[Dataset entries]
--

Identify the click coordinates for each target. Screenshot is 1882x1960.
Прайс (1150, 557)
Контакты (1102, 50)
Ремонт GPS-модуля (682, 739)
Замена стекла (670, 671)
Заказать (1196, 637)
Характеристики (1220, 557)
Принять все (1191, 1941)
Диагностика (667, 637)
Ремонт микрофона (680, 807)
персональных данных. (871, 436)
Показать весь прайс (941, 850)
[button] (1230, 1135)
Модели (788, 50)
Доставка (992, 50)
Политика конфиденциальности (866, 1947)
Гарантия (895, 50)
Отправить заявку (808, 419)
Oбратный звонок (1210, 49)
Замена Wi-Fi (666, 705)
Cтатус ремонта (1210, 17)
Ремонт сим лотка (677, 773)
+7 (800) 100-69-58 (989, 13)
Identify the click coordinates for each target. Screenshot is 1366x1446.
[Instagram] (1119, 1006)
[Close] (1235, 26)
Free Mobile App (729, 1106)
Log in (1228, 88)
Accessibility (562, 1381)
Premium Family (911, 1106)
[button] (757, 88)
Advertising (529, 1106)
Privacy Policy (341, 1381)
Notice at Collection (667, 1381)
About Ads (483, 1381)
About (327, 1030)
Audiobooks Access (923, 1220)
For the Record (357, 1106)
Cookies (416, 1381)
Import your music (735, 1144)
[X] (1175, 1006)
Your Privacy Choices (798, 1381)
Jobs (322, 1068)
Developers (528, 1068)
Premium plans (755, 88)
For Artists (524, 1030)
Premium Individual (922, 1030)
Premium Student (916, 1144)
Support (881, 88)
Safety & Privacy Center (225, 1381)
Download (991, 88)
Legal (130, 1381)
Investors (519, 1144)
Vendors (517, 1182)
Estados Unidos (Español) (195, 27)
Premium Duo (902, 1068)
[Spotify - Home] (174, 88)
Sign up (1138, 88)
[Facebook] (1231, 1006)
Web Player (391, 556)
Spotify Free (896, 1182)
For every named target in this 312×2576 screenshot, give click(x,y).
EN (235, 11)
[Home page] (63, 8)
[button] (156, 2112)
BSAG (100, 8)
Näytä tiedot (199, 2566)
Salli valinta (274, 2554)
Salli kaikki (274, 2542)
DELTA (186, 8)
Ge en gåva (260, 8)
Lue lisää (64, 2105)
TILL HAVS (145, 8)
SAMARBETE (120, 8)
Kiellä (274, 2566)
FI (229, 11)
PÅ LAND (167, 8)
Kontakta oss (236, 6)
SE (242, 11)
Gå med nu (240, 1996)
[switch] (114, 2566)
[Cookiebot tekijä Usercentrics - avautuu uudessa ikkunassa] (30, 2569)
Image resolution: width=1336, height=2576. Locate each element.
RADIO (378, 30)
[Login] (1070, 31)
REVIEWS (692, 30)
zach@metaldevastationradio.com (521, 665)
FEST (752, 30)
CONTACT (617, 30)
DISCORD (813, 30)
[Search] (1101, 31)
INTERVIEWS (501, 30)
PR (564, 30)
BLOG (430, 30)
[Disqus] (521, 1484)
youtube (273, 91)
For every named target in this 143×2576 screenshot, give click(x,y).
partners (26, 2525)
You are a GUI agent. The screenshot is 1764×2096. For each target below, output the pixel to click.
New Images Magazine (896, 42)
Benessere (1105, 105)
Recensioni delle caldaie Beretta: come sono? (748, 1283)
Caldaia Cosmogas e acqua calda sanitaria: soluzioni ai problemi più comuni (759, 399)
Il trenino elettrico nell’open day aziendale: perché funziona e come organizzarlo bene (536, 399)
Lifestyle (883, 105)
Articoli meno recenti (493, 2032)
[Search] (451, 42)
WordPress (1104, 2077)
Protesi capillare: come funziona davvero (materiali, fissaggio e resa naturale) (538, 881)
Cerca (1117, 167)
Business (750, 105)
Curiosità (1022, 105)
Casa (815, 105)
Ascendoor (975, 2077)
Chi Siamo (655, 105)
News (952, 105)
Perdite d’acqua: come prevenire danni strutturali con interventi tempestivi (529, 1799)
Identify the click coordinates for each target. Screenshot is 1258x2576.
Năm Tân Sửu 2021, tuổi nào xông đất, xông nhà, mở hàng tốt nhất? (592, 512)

--

Exercise aim:
All entries must be printed exactly, with nothing omitted.

Written solution:
Identify the click coordinates for each target. Screenshot is 1882x1960.
Прайс (1150, 557)
Контакты (1102, 50)
Ремонт GPS-модуля (682, 739)
Замена стекла (670, 671)
Заказать (1196, 637)
Характеристики (1220, 557)
Принять все (1191, 1941)
Диагностика (667, 637)
Ремонт микрофона (680, 807)
персональных данных. (871, 436)
Показать весь прайс (941, 850)
[button] (1230, 1135)
Модели (788, 50)
Доставка (992, 50)
Политика конфиденциальности (866, 1947)
Гарантия (895, 50)
Отправить заявку (808, 419)
Oбратный звонок (1210, 49)
Замена Wi-Fi (666, 705)
Cтатус ремонта (1210, 17)
Ремонт сим лотка (677, 773)
+7 (800) 100-69-58 (989, 13)
Identify the click coordinates for each target. Screenshot is 1366x1446.
[Instagram] (1119, 1006)
[Close] (1235, 26)
Free Mobile App (729, 1106)
Log in (1228, 88)
Accessibility (562, 1381)
Premium Family (911, 1106)
[button] (757, 88)
Advertising (529, 1106)
Privacy Policy (341, 1381)
Notice at Collection (667, 1381)
About Ads (483, 1381)
About (327, 1030)
Audiobooks Access (923, 1220)
For the Record (357, 1106)
Cookies (416, 1381)
Import your music (735, 1144)
[X] (1175, 1006)
Your Privacy Choices (798, 1381)
Jobs (322, 1068)
Developers (528, 1068)
Premium plans (755, 88)
For Artists (524, 1030)
Premium Individual (922, 1030)
Premium Student (916, 1144)
Support (881, 88)
Safety & Privacy Center (225, 1381)
Download (991, 88)
Legal (130, 1381)
Investors (519, 1144)
Vendors (517, 1182)
Estados Unidos (Español) (195, 27)
Premium Duo (902, 1068)
[Spotify - Home] (174, 88)
Sign up (1138, 88)
[Facebook] (1231, 1006)
Web Player (391, 556)
Spotify Free (896, 1182)
For every named target in this 312×2576 screenshot, give click(x,y).
EN (235, 11)
[Home page] (63, 8)
[button] (156, 2112)
BSAG (100, 8)
Näytä tiedot (199, 2566)
Salli valinta (274, 2554)
Salli kaikki (274, 2542)
DELTA (186, 8)
Ge en gåva (260, 8)
Lue lisää (64, 2105)
TILL HAVS (145, 8)
SAMARBETE (120, 8)
Kiellä (274, 2566)
FI (229, 11)
PÅ LAND (167, 8)
Kontakta oss (236, 6)
SE (242, 11)
Gå med nu (240, 1996)
[switch] (114, 2566)
[Cookiebot tekijä Usercentrics - avautuu uudessa ikkunassa] (30, 2569)
Image resolution: width=1336, height=2576. Locate each element.
RADIO (378, 30)
[Login] (1070, 31)
REVIEWS (692, 30)
zach@metaldevastationradio.com (521, 665)
FEST (752, 30)
CONTACT (617, 30)
DISCORD (813, 30)
[Search] (1101, 31)
INTERVIEWS (501, 30)
PR (564, 30)
BLOG (430, 30)
[Disqus] (521, 1484)
youtube (273, 91)
For every named target in this 143×2576 screenshot, give click(x,y).
partners (26, 2525)
You are a GUI agent. The screenshot is 1764×2096. For each target below, output the pixel to click.
New Images Magazine (896, 42)
Benessere (1105, 105)
Recensioni delle caldaie Beretta: come sono? (748, 1283)
Caldaia Cosmogas e acqua calda sanitaria: soluzioni ai problemi più comuni (759, 399)
Il trenino elettrico nell’open day aziendale: perché funziona e come organizzarlo bene (536, 399)
Lifestyle (883, 105)
Articoli meno recenti (493, 2032)
[Search] (451, 42)
WordPress (1104, 2077)
Protesi capillare: come funziona davvero (materiali, fissaggio e resa naturale) (538, 881)
Cerca (1117, 167)
Business (750, 105)
Curiosità (1022, 105)
Casa (815, 105)
Ascendoor (975, 2077)
Chi Siamo (655, 105)
News (952, 105)
Perdite d’acqua: come prevenire danni strutturali con interventi tempestivi (529, 1799)
Identify the click coordinates for each target. Screenshot is 1258x2576.
Năm Tân Sửu 2021, tuổi nào xông đất, xông nhà, mở hàng tốt nhất? (592, 512)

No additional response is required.